Es ist ein Schauspiel, das zwischen Militärprotokoll und Improvisation pendelt, gespickt mit Zynismus und bitterem Humor. Die neuen Gouverneure, alle Veteranen militärischer Brigaden, stehen bereit wie Schachfiguren, die auf das nächste Unwetter warten. Ob sie im zivilen Mantel oder in der blauen Uniform der Polizei erscheinen, ist irrelevant – die Uniformen sind ohnehin nur Maskerade in einem endlosen Theater der Machtspiele.
Blut auf Asphalt: Familientragödien und Clan-Krimis
Die jüngste Eskalation durch den Dughmush-Clan, der zwei Elitesoldaten der Hamas erschoss – einer Sohn des hochrangigen Kommandanten Imad Aqel – liest sich wie ein tragikomischer Thriller. Ihre Leichen auf der Straße zurückgelassen, wie ungeladene Gäste auf einer schäbigen Party, erzeugt eine Welle der Empörung, die nur durch die nächsten, unausweichlichen Gewalttaten kanalisiert werden kann. Was folgt, ist ein groteskes, fast schon operettenhaftes Katz-und-Maus-Spiel: die Hamas umzingelt ein Gebiet, bewaffnet mit Maschinengewehren, improvisiertem Sprengstoff und der unerschütterlichen Gewissheit, dass Gewalt nicht nur Mittel, sondern Selbstzweck ist.
Das System hat seine eigene Logik: Einige Waffen stammen aus Raubzügen während des Krieges, andere waren seit Jahren in Clan-Hand, als hätten sie ihre eigene Biografie, die darauf wartet, ins Narrativ des Konflikts eingewoben zu werden. Hier verschmelzen die Begriffe von Recht und Rache, Ordnung und Anarchie, zu einer einzigen, flirrenden Realität, in der die Grenze zwischen Held und Schurkenfigur fließend ist.
Waffen, Angst und das perfekte Rezept für Bürgerkrieg
Es ist, wie Khalil Abu Shammala so nüchtern konstatiert: Gaza ist überschwemmt von Waffen. Frustration, Chaos, politische Intrigen, verzweifelte Machtspiele – die Zutaten für ein Theater, das jede Tragikomödie in den Schatten stellt. Inmitten all dessen steht die Hamas, gefangen zwischen dem Druck, sich dem Friedensplan Donald Trumps zu beugen, und dem inneren Zwang, ihre eigene Relevanz durch Gewalt zu behaupten. Man könnte fast meinen, die Hamas sehe in jeder Waffenexplosion, in jedem Schuss, ein groteskes Manifest ihrer eigenen Existenzberechtigung.
Die Bevölkerung?
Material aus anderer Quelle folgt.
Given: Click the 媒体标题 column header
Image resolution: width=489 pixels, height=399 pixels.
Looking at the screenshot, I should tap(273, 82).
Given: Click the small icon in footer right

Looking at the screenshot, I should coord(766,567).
Sie ist das Publikum, dem man das Popcorn aus der Hand schlägt, während der nächste Akt der Gewalt beginnt. Zwei Jahre Krieg haben Spuren hinterlassen, aber keine Einsicht gebracht. Und so marschiert man weiter auf einem Pfad, der in Abgründe führt, die jeder Beschreibung spotten. Jede neue Nachricht, jede SMS-Mobilisierung ist ein Vorhang, der sich hebt, um eine weitere Szene dieser dunklen Oper zu enthüllen.
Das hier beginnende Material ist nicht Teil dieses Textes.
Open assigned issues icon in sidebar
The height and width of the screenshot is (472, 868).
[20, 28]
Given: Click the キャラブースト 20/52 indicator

Die Tragik des Komischen: Kontrolle als Selbstzweck
Was am meisten zynisch fasziniert, ist die Logik, mit der hier Macht inszeniert wird. Die Hamas behauptet, sie kämpfe um Ordnung, aber in Wahrheit kämpft sie um die Dramaturgie des eigenen Mythos: ohne Waffen, ohne Gewalt, ohne die ständige Bedrohung wäre die Bewegung nur noch ein geisterhaftes Büro, das darauf wartet, von der Geschichte übersehen zu werden. „Unsere Waffen sind legitim“, sagt man, während man bewaffnete Männer in ziviler Kleidung durch zerstörte Straßen schickt. Legitim wie der Humor in einem schwarzen Satirefilm: man lacht, während man den Atem anhält.
Jeder neue Gouverneur, jede neue Razzia, jedes Blutopfer ist Teil eines grotesken Tanzes, in dem niemand sicher ist, außer dem Chaos selbst. Die Satire des Alltags wird hier zum Überlebensinstinkt: Man lacht über das Absurde, um das Grausame zu ertragen. Und so bleibt Gaza in einer Schleife gefangen, in der Ordnung und Gewalt ununterscheidbar verschmelzen, und die Welt, die zusieht, kann nur staunen – oder weinen.